Thursday, August 8, 2013
Well, here we are, August. My belly is stretched to capacity, my ribs feel like they're splitting in half, my pelvis creaks and pops and makes all kinds of unusual noises. Thanks to the separation of my abdominal muscles, sitting up in bed has become a Herculean event. Ahhh, I must be in the final weeks of pregnancy. But along with the not-so-pleasantries are some unbelievably breathtaking moments. I sit mesmerized as my belly dances and undulates with my daughter's movements. I feel her perk up and kick when she hears her daddy's voice. Most evenings she gets the hiccups and I love the little drum beat rhythm they create inside me.
The birthing tub is assembled in our room and ready to fill. The supplies are gathered. The meals are made. The nursery is finished and waits patiently for her arrival. I find myself in the glider, quietly soaking in the room, its colors, the crib, her unused toys. I wonder what books will become her favorite, what blanket will become her "blankie". How her voice will soon change life as I know it. The tiny socks and onesies are washed and tucked away, ready to be filled out by her chubby frame. I stare at her ultrasound pictures, now over two months old, and find myself desperately curious to see the "real" her.

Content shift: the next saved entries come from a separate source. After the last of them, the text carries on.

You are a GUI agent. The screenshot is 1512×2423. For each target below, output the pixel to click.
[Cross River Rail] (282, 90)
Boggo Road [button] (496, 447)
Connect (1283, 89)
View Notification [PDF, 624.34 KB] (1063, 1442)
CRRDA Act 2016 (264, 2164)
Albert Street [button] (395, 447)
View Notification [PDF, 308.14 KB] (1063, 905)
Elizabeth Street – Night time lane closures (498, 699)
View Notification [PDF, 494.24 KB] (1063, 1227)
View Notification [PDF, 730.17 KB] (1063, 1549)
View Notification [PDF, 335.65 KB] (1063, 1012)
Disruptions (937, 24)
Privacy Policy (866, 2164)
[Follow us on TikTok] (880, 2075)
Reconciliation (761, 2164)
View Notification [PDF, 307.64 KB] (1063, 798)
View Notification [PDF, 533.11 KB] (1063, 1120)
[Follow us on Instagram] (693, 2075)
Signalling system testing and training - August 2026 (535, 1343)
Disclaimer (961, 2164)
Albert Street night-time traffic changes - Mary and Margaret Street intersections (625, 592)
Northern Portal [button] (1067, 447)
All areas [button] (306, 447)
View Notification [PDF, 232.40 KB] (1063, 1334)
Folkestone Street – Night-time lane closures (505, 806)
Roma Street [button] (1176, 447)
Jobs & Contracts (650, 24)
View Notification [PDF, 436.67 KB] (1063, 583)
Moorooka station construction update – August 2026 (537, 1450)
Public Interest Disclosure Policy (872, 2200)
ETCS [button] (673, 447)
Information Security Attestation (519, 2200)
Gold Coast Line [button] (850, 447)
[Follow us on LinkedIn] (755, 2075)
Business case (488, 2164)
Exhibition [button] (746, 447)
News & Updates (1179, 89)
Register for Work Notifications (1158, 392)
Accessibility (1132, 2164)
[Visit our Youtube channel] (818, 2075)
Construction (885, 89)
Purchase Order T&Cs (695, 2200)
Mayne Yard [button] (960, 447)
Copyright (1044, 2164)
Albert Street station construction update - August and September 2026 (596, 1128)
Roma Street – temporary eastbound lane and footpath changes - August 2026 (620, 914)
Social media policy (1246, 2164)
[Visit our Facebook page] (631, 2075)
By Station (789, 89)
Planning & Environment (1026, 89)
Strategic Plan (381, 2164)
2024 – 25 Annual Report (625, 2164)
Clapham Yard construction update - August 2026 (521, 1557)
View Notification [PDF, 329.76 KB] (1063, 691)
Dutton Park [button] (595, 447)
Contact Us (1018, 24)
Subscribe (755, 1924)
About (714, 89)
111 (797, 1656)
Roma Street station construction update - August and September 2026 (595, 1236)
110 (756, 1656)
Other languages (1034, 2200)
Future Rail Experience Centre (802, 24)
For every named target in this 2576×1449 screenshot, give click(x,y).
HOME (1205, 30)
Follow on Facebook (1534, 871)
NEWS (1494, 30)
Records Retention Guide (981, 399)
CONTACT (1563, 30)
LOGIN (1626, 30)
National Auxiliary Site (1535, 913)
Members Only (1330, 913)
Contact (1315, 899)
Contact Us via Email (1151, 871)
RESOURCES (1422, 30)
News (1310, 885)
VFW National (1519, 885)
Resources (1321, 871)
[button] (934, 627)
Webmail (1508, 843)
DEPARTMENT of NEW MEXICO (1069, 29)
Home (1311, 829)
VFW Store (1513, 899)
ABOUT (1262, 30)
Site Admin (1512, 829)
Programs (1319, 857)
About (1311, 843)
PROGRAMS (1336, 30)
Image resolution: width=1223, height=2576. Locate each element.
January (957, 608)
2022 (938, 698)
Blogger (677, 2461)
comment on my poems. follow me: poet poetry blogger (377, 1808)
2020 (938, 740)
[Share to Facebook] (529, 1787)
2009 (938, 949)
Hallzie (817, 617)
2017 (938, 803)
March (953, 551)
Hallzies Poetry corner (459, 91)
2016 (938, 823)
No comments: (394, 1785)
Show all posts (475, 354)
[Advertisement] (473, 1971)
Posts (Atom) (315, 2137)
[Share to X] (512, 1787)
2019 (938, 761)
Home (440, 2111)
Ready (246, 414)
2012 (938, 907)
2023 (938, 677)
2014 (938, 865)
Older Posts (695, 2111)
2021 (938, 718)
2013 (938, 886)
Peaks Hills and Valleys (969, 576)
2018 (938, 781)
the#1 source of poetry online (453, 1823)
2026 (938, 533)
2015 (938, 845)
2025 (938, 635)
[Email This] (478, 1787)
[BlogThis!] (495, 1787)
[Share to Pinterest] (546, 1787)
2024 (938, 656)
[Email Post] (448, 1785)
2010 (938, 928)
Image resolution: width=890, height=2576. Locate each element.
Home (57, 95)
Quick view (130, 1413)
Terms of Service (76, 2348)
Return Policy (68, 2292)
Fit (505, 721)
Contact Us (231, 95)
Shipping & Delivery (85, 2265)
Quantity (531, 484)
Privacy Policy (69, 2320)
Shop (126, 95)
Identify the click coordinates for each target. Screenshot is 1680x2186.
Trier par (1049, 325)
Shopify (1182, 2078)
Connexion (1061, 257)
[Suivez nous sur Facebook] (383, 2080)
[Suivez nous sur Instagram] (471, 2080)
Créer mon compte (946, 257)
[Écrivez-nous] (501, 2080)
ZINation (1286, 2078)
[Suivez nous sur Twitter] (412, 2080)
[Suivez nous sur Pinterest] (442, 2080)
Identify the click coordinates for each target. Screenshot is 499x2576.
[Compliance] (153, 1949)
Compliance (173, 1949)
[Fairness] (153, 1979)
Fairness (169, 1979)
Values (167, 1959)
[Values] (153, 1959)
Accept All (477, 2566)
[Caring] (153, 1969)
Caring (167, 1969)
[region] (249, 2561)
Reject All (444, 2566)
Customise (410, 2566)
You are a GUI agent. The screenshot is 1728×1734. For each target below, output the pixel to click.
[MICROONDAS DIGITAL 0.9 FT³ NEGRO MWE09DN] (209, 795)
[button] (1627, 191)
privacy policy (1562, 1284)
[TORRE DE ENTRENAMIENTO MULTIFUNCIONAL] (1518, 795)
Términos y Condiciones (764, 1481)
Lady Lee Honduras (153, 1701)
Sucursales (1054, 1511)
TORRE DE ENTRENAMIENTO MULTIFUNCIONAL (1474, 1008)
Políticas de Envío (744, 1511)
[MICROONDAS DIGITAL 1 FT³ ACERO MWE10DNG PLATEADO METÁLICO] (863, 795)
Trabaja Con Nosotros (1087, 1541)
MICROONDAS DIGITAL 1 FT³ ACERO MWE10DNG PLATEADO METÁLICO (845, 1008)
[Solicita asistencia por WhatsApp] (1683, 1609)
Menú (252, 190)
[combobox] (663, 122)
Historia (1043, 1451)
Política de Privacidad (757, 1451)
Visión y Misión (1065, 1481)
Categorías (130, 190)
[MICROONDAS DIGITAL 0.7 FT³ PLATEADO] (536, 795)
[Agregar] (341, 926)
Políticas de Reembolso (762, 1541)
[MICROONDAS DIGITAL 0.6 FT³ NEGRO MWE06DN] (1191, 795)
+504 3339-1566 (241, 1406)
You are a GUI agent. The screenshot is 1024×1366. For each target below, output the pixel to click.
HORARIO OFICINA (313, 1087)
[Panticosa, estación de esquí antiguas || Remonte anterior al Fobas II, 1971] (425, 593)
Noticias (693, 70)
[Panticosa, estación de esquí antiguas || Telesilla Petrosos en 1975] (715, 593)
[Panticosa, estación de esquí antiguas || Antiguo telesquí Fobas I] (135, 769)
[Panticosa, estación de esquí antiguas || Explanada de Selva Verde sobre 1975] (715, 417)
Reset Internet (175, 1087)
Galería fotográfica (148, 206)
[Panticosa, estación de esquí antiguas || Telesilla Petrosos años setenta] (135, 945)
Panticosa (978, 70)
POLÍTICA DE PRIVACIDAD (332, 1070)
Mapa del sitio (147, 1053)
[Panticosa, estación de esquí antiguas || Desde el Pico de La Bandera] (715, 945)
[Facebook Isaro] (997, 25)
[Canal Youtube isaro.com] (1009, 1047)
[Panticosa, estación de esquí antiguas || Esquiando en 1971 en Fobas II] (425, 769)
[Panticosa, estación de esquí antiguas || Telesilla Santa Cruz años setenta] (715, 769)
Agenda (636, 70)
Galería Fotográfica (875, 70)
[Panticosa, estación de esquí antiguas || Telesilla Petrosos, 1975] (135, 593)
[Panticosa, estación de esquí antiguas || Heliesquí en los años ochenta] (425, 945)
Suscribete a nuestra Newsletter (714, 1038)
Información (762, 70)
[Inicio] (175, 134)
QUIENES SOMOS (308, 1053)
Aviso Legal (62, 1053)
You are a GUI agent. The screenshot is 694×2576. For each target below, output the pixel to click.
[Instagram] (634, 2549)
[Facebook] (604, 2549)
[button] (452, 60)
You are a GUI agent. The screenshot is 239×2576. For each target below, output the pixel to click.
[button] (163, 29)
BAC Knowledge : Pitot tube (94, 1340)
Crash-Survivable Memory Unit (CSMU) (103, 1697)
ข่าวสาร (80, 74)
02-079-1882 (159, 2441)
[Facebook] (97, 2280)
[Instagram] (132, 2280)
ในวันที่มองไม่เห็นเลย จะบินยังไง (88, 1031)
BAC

These final days are an agonizing mix of anticipation and impatience. There is fear. Fear of the unknown, fear of labor, fear of the biggest responsibility of my life, but stronger than fear is hope. Hope for a love unlike any I've known. Hope for a joyful child to fill our days with excitement and wonder. Hope that she will grow into a beautiful, kind and graceful woman who loves the Lord and follows after Him. She has my heart already, I can only imagine what I will feel the first time I look into her eyes. Her unborn life has forever changed mine and we've never met. I pray for her and the life she will live. I ask God to lead her down His path, to protect her from the evils of this world. I release her to Him. I know that is the only thing I can really control. I can try everything in my power to raise and protect her but ultimately she belongs to Him, she is only on loan to me.
I'm uncomfortable but I'm grateful. I've been blessed with a wonderful pregnancy, even through these final days of aches and pains. It will all be over before I know it. In a few short months my daughter will be rolling over and then starting to crawl and not long after that, she will take her first steps. I want to savor these days. I want to drink in the wait.